[DATA]

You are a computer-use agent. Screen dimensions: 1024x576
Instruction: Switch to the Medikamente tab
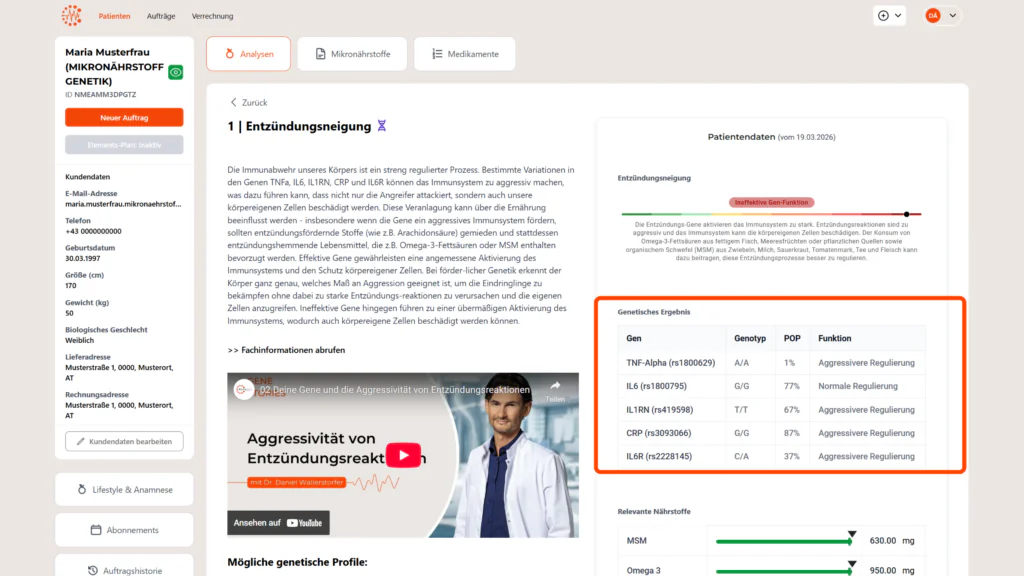coord(464,54)
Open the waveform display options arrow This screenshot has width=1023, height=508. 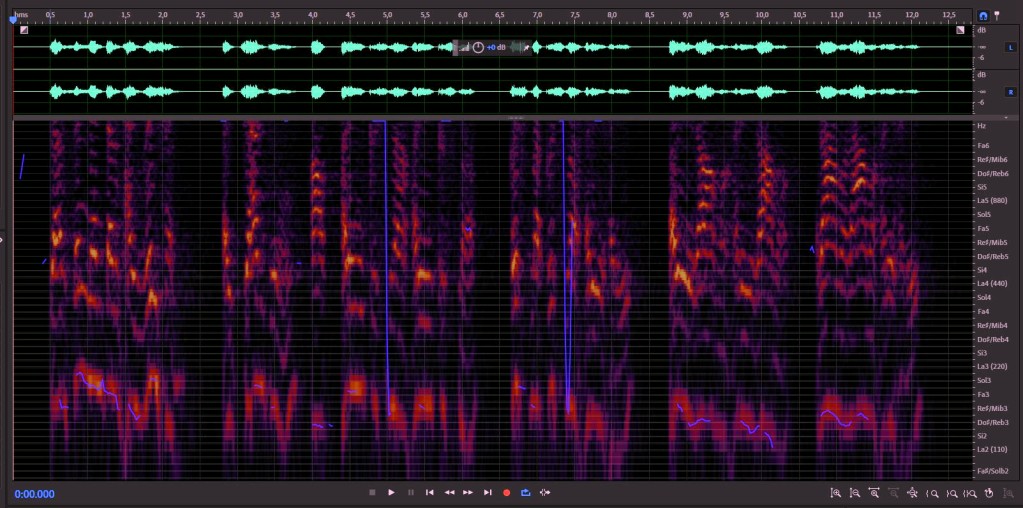pos(1006,117)
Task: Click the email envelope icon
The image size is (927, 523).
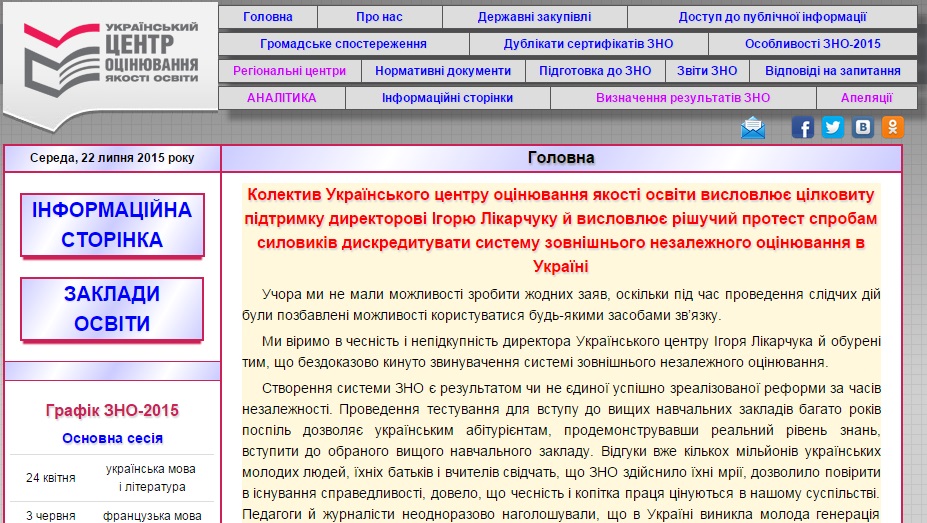Action: click(x=753, y=127)
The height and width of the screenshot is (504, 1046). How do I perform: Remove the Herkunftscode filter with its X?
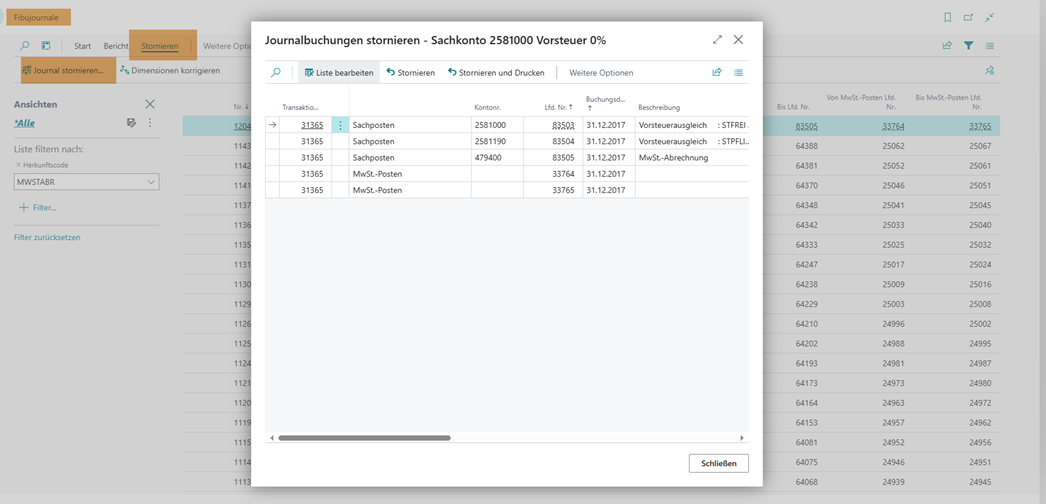[18, 164]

[/DATA]

TASK DIRECTIONS: Output, exactly and without pictures, the span of lines that starts at the line containing "Task: Click the email envelope icon" and ends at the last line above.

SOLUTION TO THE PROBLEM:
Task: Click the email envelope icon
The image size is (927, 523).
Action: click(x=753, y=127)
The height and width of the screenshot is (504, 1046). How do I perform: Remove the Herkunftscode filter with its X?
[18, 164]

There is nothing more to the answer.